[TASK]:
The answer should be the lines from the one with "Open the emoji" through the final line of the entries, restated word for word.

[SUPPLIED DATA]:
┏━━
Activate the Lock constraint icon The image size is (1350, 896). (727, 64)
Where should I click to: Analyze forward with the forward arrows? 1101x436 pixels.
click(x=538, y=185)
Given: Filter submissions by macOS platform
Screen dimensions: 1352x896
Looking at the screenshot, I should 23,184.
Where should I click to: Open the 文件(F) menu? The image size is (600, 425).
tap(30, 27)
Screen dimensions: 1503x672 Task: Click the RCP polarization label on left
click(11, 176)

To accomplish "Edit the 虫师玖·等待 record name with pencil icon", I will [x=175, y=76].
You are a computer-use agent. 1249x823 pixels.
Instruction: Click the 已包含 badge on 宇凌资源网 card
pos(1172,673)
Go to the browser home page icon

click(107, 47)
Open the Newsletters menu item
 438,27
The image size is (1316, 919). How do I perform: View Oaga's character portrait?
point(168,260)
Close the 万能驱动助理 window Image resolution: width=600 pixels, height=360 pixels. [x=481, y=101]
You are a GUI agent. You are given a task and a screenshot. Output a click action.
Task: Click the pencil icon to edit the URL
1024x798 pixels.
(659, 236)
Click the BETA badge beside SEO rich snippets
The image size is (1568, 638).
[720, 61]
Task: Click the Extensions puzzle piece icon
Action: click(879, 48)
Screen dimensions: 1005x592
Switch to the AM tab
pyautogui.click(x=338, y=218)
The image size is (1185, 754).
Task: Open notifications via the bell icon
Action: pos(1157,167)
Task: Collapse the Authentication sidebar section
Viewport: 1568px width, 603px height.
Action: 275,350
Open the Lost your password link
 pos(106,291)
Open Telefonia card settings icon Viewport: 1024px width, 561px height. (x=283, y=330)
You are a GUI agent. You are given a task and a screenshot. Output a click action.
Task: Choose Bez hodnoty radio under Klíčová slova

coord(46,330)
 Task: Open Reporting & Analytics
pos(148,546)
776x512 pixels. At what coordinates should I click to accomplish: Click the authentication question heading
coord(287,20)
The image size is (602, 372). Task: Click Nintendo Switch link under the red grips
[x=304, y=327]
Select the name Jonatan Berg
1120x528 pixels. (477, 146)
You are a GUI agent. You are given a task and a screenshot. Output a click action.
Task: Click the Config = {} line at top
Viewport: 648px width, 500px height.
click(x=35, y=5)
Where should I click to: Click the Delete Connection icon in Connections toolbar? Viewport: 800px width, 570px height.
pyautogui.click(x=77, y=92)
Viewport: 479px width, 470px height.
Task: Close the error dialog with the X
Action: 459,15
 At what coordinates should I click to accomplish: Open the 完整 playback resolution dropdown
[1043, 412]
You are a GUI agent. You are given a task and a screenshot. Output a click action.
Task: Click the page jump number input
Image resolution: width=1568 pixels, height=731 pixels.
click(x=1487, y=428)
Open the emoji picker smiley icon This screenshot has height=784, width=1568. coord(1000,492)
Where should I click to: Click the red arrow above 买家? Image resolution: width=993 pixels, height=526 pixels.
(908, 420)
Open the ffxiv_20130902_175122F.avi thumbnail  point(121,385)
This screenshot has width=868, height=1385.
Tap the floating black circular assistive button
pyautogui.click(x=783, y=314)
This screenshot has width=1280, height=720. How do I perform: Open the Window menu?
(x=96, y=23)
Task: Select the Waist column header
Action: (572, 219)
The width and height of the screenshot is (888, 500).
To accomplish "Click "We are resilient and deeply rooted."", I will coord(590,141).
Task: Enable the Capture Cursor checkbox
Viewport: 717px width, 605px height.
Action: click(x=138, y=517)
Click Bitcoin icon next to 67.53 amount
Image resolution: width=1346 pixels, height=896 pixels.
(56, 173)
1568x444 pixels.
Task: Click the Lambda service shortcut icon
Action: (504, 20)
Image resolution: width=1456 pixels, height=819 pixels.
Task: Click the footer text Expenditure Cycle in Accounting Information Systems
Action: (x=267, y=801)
┗━━
[RESULT OF THE EXERCISE]:
Open the emoji picker smiley icon This screenshot has height=784, width=1568. coord(1000,492)
Where should I click to: Click the red arrow above 买家? Image resolution: width=993 pixels, height=526 pixels.
(908, 420)
Open the ffxiv_20130902_175122F.avi thumbnail  point(121,385)
This screenshot has width=868, height=1385.
Tap the floating black circular assistive button
pyautogui.click(x=783, y=314)
This screenshot has width=1280, height=720. How do I perform: Open the Window menu?
(x=96, y=23)
Task: Select the Waist column header
Action: (572, 219)
The width and height of the screenshot is (888, 500).
To accomplish "Click "We are resilient and deeply rooted."", I will coord(590,141).
Task: Enable the Capture Cursor checkbox
Viewport: 717px width, 605px height.
Action: click(x=138, y=517)
Click Bitcoin icon next to 67.53 amount
Image resolution: width=1346 pixels, height=896 pixels.
(56, 173)
1568x444 pixels.
Task: Click the Lambda service shortcut icon
Action: (504, 20)
Image resolution: width=1456 pixels, height=819 pixels.
Task: Click the footer text Expenditure Cycle in Accounting Information Systems
Action: (x=267, y=801)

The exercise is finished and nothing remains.